BEGIN Records shown
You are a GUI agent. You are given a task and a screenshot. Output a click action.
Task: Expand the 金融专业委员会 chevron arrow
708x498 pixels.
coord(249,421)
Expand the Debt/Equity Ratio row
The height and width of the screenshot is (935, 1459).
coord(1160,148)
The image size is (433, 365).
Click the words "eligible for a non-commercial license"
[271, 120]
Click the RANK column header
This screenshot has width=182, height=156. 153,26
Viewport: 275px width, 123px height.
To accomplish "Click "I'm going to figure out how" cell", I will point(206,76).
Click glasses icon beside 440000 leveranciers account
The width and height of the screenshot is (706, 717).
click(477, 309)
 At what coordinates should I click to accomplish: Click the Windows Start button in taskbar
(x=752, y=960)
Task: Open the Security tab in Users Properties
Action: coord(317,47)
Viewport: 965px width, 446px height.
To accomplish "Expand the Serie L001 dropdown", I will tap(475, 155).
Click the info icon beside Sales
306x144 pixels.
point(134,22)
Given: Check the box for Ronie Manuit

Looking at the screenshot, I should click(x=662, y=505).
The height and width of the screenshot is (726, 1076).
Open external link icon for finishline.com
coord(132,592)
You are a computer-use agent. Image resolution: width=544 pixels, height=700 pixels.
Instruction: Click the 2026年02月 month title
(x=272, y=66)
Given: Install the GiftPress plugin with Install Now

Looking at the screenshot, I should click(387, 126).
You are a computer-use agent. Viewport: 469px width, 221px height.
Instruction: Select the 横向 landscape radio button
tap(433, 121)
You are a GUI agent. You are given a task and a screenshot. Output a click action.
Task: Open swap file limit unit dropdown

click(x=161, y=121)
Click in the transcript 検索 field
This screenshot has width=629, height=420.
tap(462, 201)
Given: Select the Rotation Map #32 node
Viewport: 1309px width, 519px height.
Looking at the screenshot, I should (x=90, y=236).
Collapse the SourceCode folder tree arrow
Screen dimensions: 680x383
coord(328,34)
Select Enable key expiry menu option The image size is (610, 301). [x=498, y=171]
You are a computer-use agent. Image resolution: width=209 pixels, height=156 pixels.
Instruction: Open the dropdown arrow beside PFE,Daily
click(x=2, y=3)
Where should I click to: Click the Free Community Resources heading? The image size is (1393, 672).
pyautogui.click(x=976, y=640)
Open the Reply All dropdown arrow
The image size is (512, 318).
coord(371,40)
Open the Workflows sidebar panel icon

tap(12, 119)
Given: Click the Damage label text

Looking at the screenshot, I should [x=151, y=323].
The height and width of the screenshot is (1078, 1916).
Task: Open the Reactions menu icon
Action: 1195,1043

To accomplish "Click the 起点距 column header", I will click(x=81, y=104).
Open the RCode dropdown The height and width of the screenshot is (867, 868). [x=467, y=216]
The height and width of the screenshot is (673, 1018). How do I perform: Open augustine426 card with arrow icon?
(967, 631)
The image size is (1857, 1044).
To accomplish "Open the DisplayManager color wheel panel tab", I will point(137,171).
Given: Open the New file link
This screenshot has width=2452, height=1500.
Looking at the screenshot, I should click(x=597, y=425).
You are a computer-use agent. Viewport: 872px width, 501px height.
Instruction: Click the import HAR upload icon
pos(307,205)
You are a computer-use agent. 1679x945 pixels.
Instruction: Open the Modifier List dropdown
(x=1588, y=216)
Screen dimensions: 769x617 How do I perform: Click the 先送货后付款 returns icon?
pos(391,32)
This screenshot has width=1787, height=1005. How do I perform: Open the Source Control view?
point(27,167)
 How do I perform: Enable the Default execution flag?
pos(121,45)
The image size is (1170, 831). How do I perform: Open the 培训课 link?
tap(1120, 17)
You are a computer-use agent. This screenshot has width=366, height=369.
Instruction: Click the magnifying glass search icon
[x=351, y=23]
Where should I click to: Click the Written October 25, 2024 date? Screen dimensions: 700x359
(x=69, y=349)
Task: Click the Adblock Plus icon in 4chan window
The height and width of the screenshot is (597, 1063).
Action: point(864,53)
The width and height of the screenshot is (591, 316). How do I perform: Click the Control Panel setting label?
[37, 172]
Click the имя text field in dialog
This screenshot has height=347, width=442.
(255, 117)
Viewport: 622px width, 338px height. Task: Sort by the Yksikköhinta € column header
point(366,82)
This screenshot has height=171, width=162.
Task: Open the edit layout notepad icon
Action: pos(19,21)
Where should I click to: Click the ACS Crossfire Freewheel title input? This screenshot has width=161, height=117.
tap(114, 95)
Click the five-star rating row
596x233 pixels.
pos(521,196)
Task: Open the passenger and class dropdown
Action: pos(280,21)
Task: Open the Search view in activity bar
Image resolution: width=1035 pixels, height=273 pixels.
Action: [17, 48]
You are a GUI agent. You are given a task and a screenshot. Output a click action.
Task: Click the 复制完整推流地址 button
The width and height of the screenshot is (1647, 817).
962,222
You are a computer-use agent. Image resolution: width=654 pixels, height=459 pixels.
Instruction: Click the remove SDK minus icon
END Records shown
### Task description
Gather and copy out every line of the records above that contains the string "link".

### Solution for this problem
Open external link icon for finishline.com
Given: Open the New file link
The image size is (1170, 831). How do I perform: Open the 培训课 link?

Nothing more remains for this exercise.